フロントに戻ると恨めしそうにこちらを見ている綾音が私を待っていた。



「詳しく!教えてください!結衣くんとの関係を!」



綾音が今にも泣きそうな声でそう言うものだから、綾音以外のスタッフも表向きは特に気にしていない様子だったが、気にしている素振りを見せ始めた。

静かに注目されているのがわかる。


やっぱり追求されるとは思っていたけどまさかこんなにもすぐにしかも皆さんの前で追求されるとは…



「結衣くんと莉子さんの関係が気になって仕事が手につかないんですよぉ!」と言っている綾音の姿を見て申し訳ない気持ちになった。

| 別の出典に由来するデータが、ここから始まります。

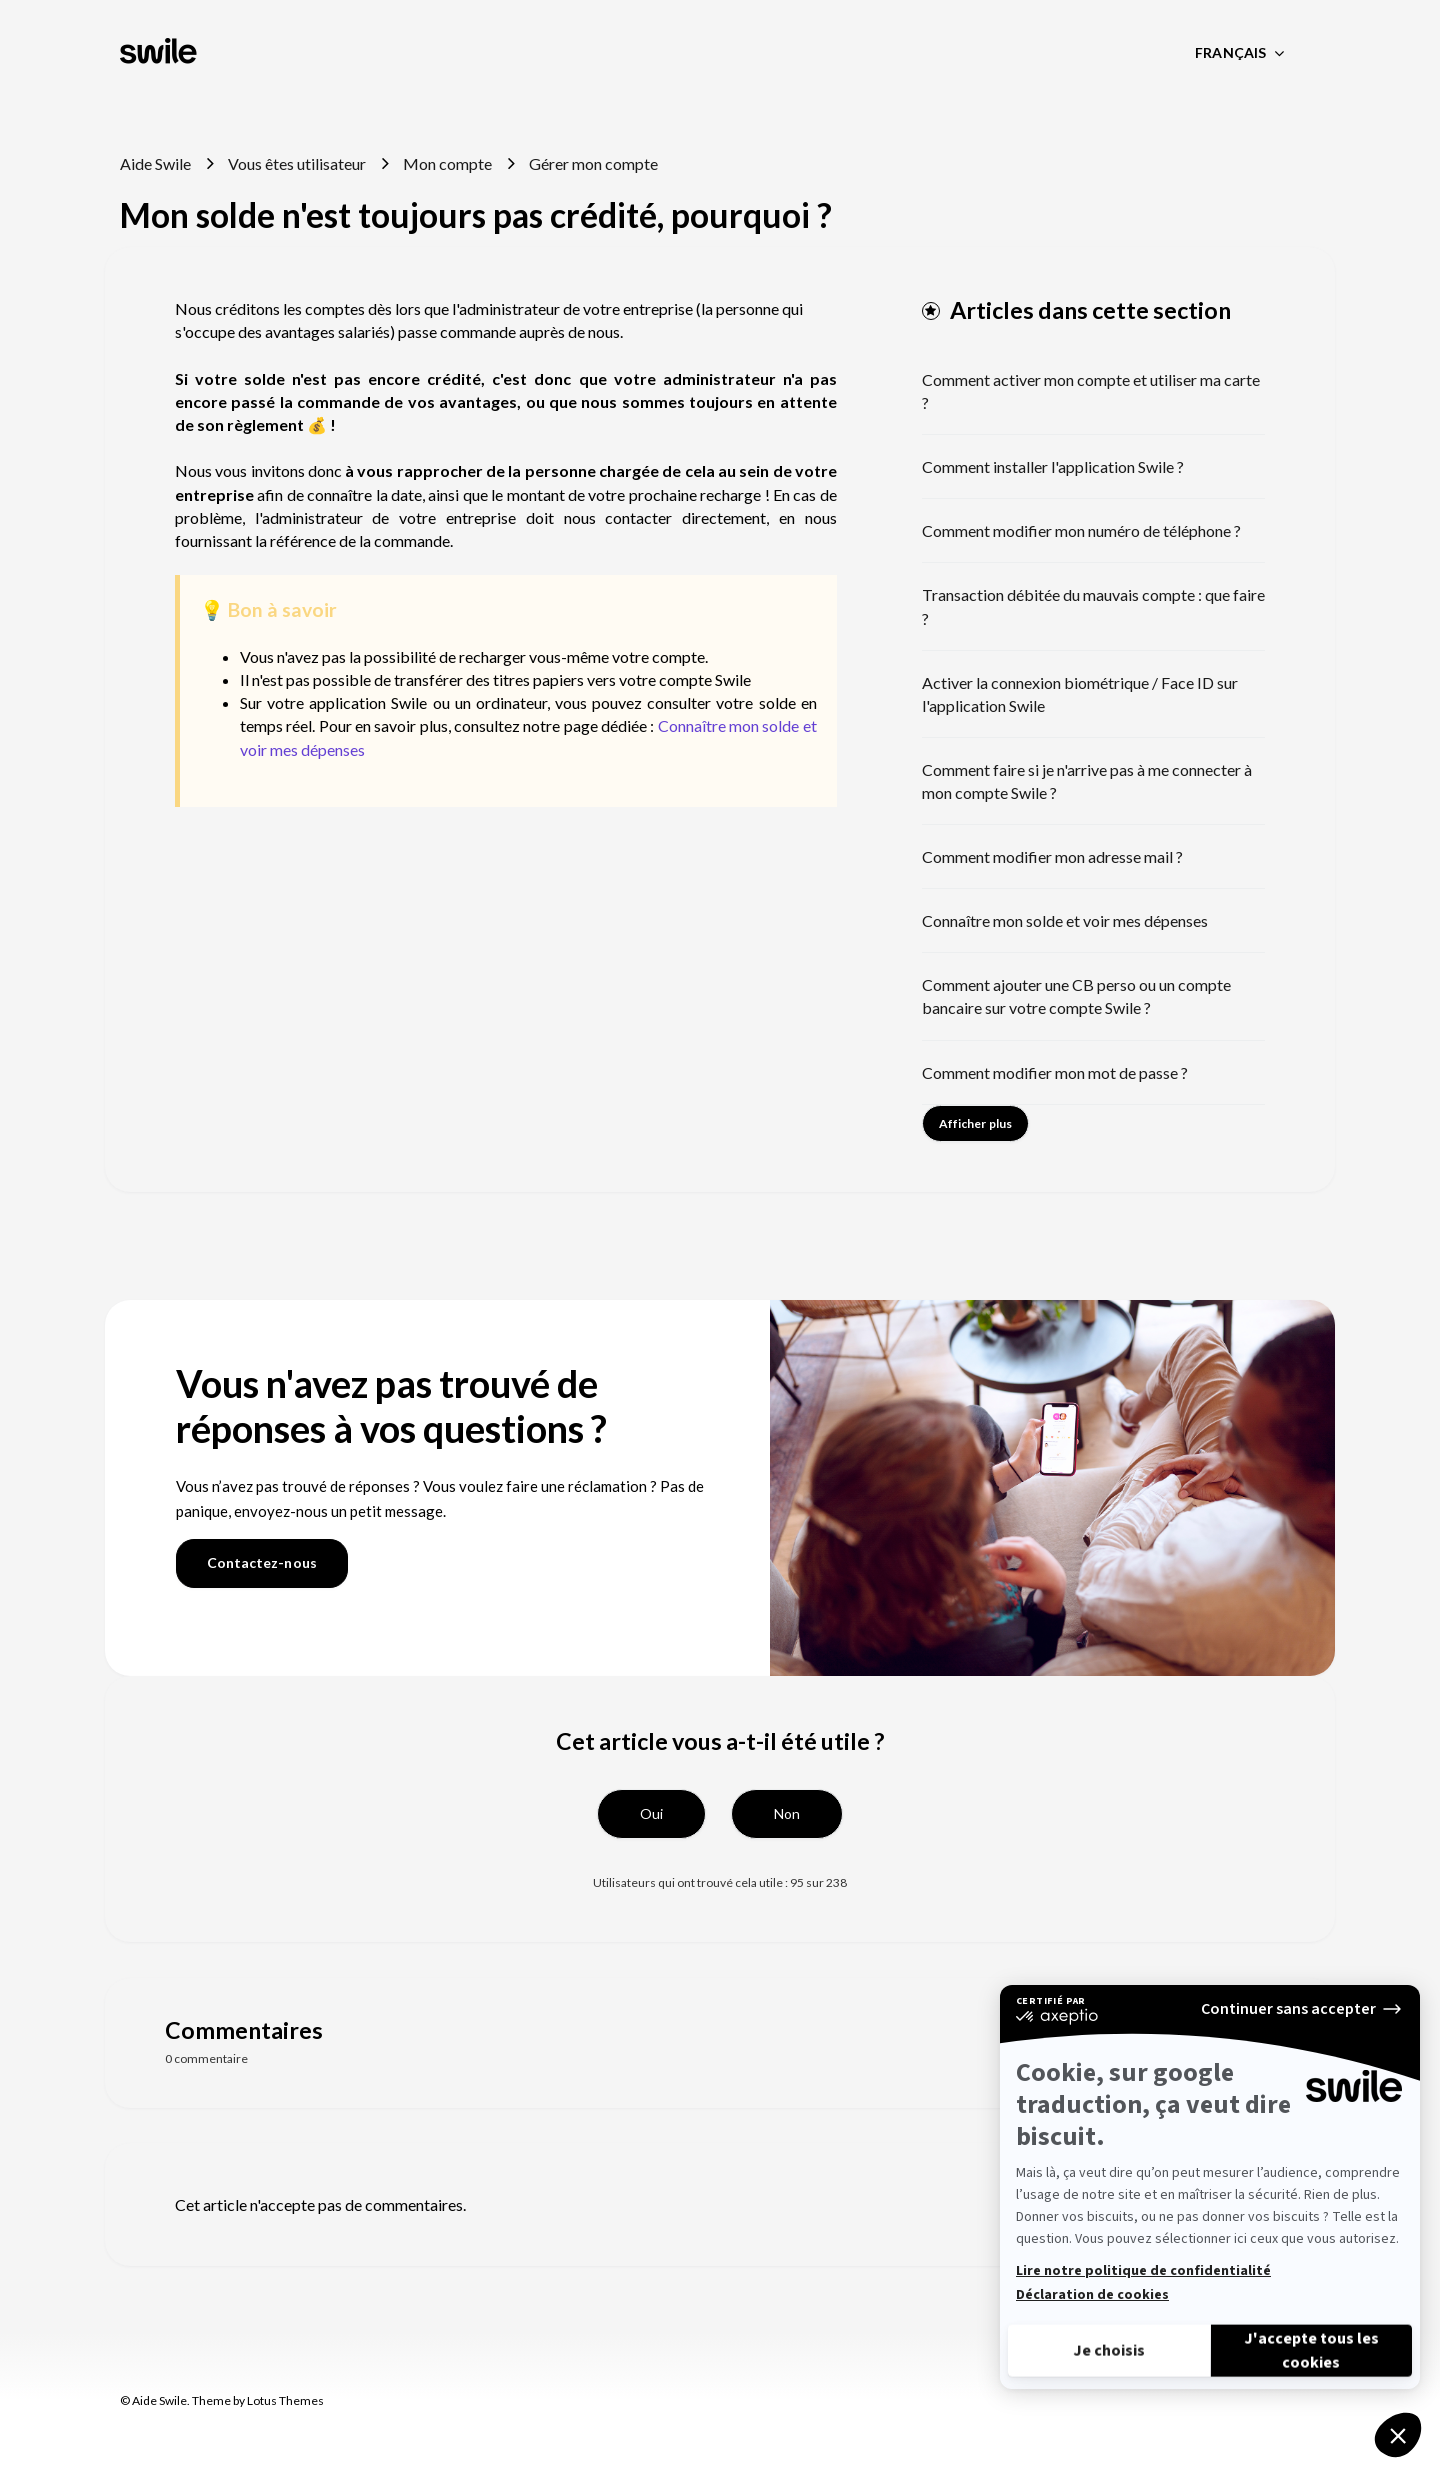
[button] (651, 1814)
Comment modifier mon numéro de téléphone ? (1081, 530)
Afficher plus (975, 1123)
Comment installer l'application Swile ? (1053, 466)
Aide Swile (155, 163)
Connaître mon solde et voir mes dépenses (1065, 920)
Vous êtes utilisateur (297, 163)
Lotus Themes (285, 2400)
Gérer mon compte (593, 163)
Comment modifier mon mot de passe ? (1055, 1072)
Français (1232, 52)
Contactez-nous (262, 1562)
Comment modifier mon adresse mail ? (1052, 856)
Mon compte (447, 163)
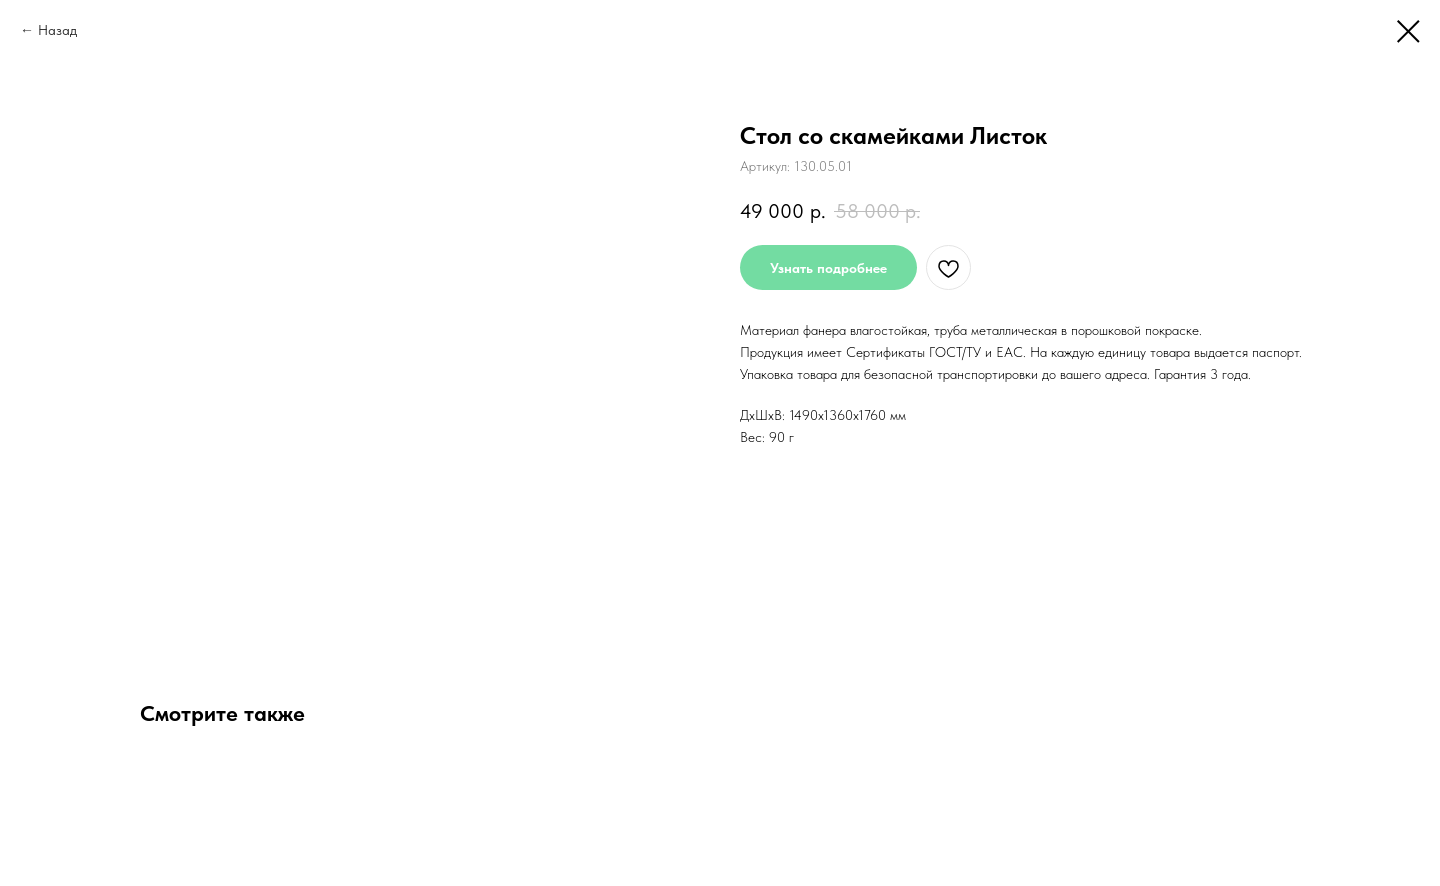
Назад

そんな関係ではないのに今まで不安な気持ちでいっぱいだったんだよね。



「ごめんね、綾音。綾音の体調は大丈夫なの?」



結衣との関係を訂正する前にまずは心配していた綾音の体調を聞く。

すると綾音は「大丈夫じゃないですよー!」とついに泣き出してしまった。


本当にごめんない。



「わ、私、本当に結衣くんが大好きで!インフルエンサー時代から推していて!いろいろなスキャンダルはあったけど所詮本人発信じゃないからって思っていたのに!あんな、あんなところ見せられたらぁ!」



人目も気にせずわんわん泣き出した綾音に私はさすがに驚いた。

本当に大好きだという感情が伝わってくる。


このままここでずっと綾音を泣かせるわけにはいかない。



私は近くにいたスタッフと話し合って、少しだけフロントから綾音と一緒に離れることにした。